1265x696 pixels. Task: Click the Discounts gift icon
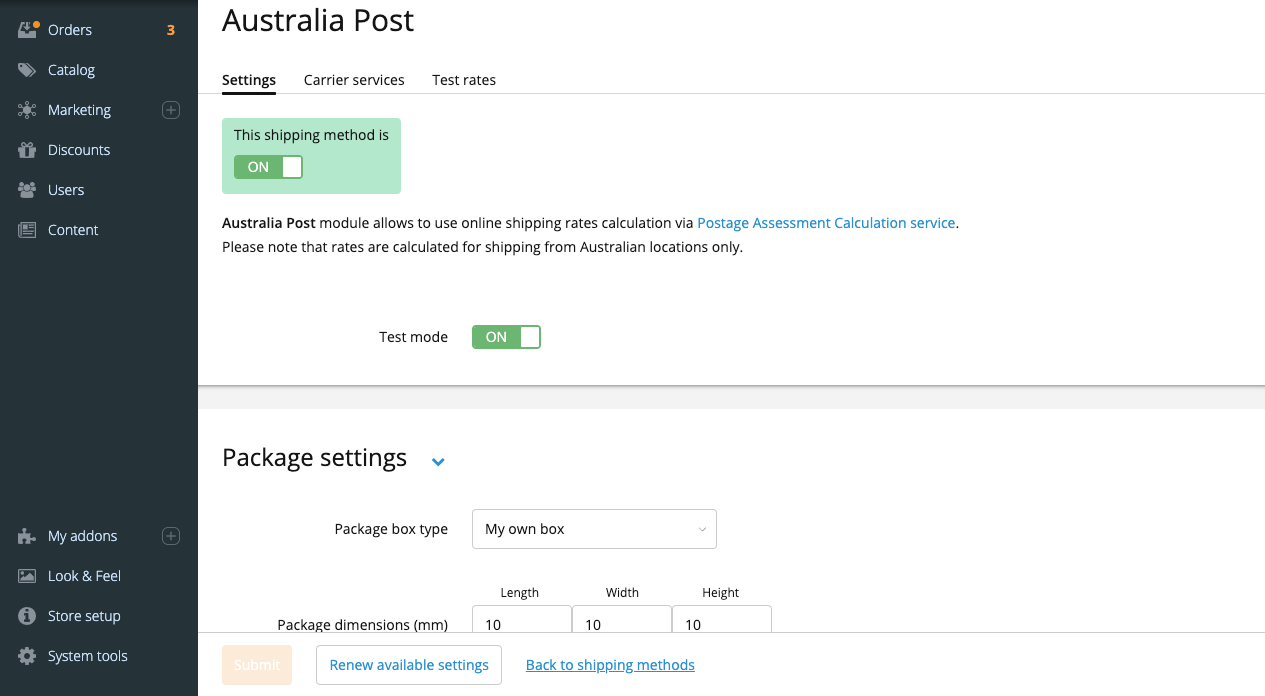click(27, 150)
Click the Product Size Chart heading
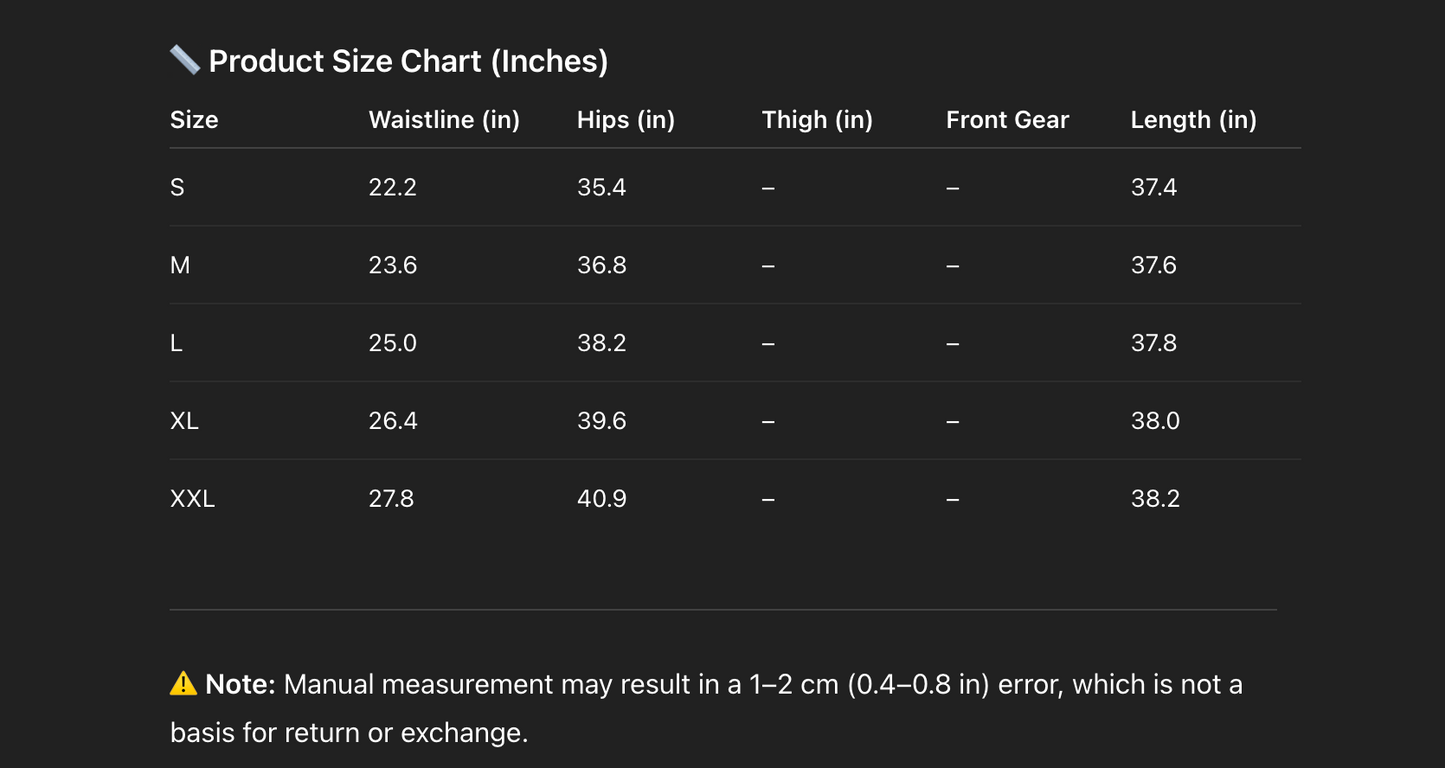 pos(408,61)
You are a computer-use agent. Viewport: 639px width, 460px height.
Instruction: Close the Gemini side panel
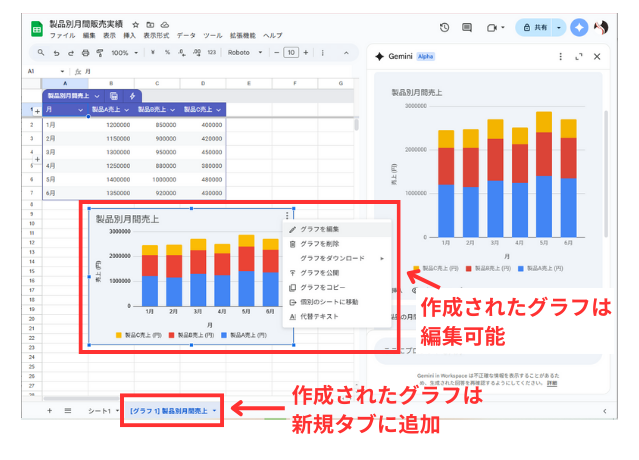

About this task:
Please give back the data above word for word, with no pictures included.

Solved exercise:
1265x696 pixels. Task: Click the Discounts gift icon
click(27, 150)
Click the Product Size Chart heading
 pos(408,61)
You are a computer-use agent. Viewport: 639px width, 460px height.
Instruction: Close the Gemini side panel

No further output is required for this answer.